By that definition, Seattle is still creating problems of failure. The two hotel-based shelters announced so far, with just over 200 rooms between them, are late and will make a minimal dent in the threat to unsheltered people during the pandemic, given the scale of unsheltered homelessness in Seattle. (Those hotels will be paid for with pre-existing Emergency Solutions Grant dollars, not FEMA funds.) And JustCARE, whose clients all have substance use disorders (which Daugaard says should qualify them for FEMA reimbursement), can’t expand without additional funds, ideally the FEMA dollars that are paying for similar projects in other cities across the country.

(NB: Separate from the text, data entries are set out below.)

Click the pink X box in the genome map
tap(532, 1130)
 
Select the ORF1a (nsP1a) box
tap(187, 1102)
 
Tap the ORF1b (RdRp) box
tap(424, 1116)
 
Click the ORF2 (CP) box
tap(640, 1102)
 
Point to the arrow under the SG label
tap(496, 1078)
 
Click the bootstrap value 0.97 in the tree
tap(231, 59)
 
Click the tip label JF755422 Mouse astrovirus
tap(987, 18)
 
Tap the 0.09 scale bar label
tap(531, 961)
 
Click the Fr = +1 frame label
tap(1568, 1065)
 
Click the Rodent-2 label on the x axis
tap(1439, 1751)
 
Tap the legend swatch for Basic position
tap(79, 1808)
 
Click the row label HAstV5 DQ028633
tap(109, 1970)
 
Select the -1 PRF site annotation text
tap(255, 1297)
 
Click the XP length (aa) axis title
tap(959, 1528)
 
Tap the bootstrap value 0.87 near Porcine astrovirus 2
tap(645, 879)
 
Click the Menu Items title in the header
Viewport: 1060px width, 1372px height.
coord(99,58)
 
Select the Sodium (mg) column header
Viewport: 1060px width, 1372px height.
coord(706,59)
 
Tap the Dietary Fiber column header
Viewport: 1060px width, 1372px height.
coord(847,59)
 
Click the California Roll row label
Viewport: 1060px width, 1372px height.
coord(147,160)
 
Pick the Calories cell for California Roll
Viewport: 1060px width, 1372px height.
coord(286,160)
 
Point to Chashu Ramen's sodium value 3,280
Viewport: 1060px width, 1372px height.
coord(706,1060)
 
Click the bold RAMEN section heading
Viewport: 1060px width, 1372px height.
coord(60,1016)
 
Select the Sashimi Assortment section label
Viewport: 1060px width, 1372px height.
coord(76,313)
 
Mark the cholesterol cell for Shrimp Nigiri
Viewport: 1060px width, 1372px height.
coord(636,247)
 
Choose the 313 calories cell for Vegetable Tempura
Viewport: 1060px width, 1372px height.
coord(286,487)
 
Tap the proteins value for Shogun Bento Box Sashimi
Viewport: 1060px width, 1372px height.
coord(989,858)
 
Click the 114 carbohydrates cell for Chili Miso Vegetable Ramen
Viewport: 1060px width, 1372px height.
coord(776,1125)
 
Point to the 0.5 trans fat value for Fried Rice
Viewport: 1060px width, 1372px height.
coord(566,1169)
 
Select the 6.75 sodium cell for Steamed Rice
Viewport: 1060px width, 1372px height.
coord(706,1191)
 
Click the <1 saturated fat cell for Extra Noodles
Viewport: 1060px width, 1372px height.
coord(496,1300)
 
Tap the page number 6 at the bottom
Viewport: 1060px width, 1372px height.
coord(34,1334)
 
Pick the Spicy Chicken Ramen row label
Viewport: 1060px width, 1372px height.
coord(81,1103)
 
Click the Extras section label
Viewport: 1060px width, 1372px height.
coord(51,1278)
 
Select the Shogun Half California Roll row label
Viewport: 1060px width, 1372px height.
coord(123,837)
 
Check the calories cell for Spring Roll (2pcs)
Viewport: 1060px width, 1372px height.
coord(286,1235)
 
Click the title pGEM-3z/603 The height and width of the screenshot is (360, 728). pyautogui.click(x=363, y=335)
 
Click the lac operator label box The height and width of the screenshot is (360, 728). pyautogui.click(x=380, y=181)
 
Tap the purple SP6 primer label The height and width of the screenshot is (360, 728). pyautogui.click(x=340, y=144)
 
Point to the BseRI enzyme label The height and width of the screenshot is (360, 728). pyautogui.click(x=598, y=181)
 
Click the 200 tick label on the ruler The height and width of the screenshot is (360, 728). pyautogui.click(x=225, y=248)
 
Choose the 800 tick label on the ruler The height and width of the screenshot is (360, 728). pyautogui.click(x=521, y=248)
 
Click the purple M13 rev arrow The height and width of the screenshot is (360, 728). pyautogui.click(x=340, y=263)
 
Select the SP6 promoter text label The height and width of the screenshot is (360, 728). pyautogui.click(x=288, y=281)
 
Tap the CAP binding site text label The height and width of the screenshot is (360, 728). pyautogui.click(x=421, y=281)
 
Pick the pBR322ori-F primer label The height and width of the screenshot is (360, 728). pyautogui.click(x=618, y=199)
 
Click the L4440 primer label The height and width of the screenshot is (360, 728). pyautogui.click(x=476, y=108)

This week, city council member Andrew Lewis announced legislation he crafted in collaboration with Durkan’s office that would provide $12 million in funding from the Human Services Department to be spent on “non-congregate shelter services in hotel rooms, tiny home villages, or enhanced shelters.” Council members lauded the bill on Monday, calling it a welcome sign of progress in the mostly stalemated debate over shelter funding.
But there’s less to the legislation than meets the eye. For one thing, enhanced shelters in Seattle are all congregate shelters, which suggests that the city could use this funding to pay for more mass shelters like the ones it has been opening since the beginning of the pandemic—large spaces where people can access services and come and go as they please, but must live and sleep in congregate settings with many other people. The alternative would be creating some new type of shelter—non-congregate, enhanced, but not located in a hotel or tiny house village—that does not exist.
It also opens a door a mile wide for the mayor and her Human Services Department to continue funding the things it has always funded—tiny houses and mass shelters—while continuing to sidestep the hotel question completely.
The fact that months of debate over hotel-based shelter has led to an essentially toothless bill bodes poorly for the future of JustCARE, which is currently an entirely hotel-based program. Hamilton, the DCHS spokeswoman, said the city and county are “in discussions to determine whether the two jurisdictions would co-fund a procurement process that would award funding for ongoing intensive outreach, support, and hoteling services for persons at elevated risk of COVID illness or effects” after the county’s bridge funding runs out in June. Nothing Durkan has said so far indicates that she will have a change of heart about JustCARE in the next several months.
Although both tiny house villages and 24/7 congregate shelters have merit, they do not offer many of the benefits of hotels; there is no privacy in mass shelters, for example, and hotels provide more room to stretch out, bathe, and relax (Daugaard and other hotel proponents have noted the psychological benefits of television as something to occupy people’s time) than do tiny homes, which are small, wooden structures that offer privacy and community but do not have individual restrooms, showers, kitchens, or other amenities hotels offer.
On Tuesday’s call about FEMA funding for hotels, HousingNOLA director Andreanecia Morris expressed frustration that conversations around homelessness have continually failed to emphasize the need for housing, even in the face of a deadly pandemic. “We’re having what are incredibly frustrating conversations with policy makers about money,” she said. “You can have the very logical, straightforward argument about what it costs… in terms of human life, what it costs to the system to leave these folks in the street. And we’re choosing to do that rather than meeting this need.”